If you’ve ever watched a dog sleep long enough, you’ve surely seen them whining, twitching, maybe even “running” with their legs. Is that proof that dogs dream? And if they do, what exactly do dogs dream about?
Do dogs dream?
Most researchers agree that dogs do dream. This is based on the similarities of brain waves and behavior between humans and dogs.
Brain wave studies show that just like humans, dogs go through different phases of sleep, including REM (rapid eye movement) sleep. This is the phase where humans have their most vivid and memorable dreams. Behaviorally, dogs show eye movement during REM sleep and their breathing becomes shallow and irregular, just as in humans.
With all this, we can assume that yes, dogs dream.
What do dogs dream about?
There’s no definitive way to know exactly what dogs dream about, since they can’t tell us. But they probably dream about “doggy things,”in the words of professor emeritus of psychology Stanley Coren of the University of British Columbia.
Human dreams are filled with events, people, and sights from recent memory, and canine dreams are likely the same. So we can guess that dogs dream about chasing squirrels, playing with toys, barking at cars, and spending time with you – things they do during waking life.
There’s not a lot of research into dog dreaming, but a famous 1965 study by Michel Jouvet looked into what cats dream about. He and his team disabled the pons, the part of the brain responsible for preventing cats (and dogs and humans, for that matter) from moving during dreams by releasing chemicals that relax the muscles. When it was disabled, the cats acted out their dreams physically, showing behaviors like pouncing, arching their backs, and hissing.
This is good evidence that cats dream about things they experience during their day, and it’s not a big leap to assume the same holds true for dogs.
Do dogs dream in color?
There’s no reason to think dogs don’t dream in color, but since they experience color differently from humans, their dreams probably look very different from ours.
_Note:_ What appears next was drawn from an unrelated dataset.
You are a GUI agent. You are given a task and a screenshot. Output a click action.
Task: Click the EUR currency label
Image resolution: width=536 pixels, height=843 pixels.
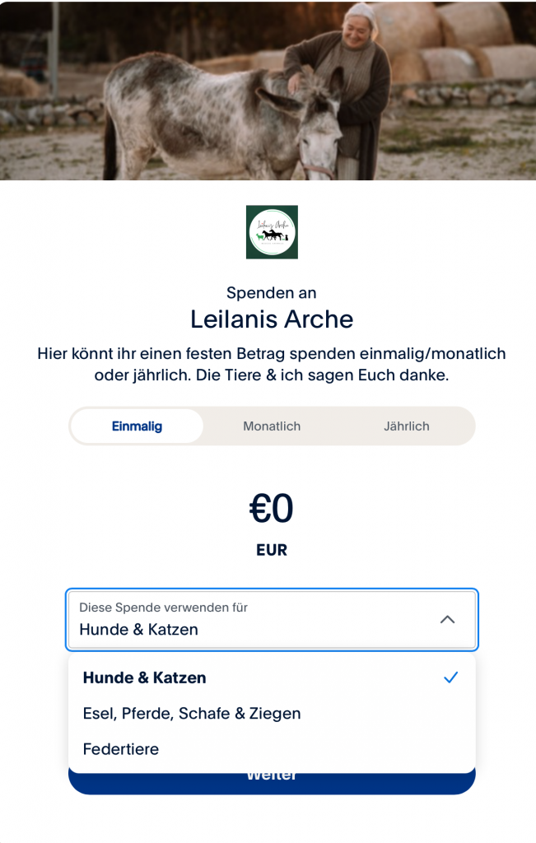(x=272, y=551)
Humans have three types of cones, the photoreceptor cells responsible for color perception – red, blue, and green. Dogs have just two – blue and yellow. Because of this, a dog’s visual world is made of browns, greens, grays, and blues. When dogs dream, it’s likely they dream with the color palette they’re used to seeing in real life.
Dog dogs have nightmares?
Nightmares aren’t substantially different from other types of dreams – they are simply dreams charged with negative emotion. We can assume that dogs do have nightmares sometimes, and they may even cry or whine during it.
What do dogs dream about when they cry? Maybe they’re dreaming of the dreaded vacuum cleaner, or a loud thunder storm, or visiting the vet – anything that’s normally stressful to them.
Some experts warn not to wake dogs up during what looks like a nightmare, since they could snap out of fear or stress before realizing where they are. Remember, let sleeping dogs lie!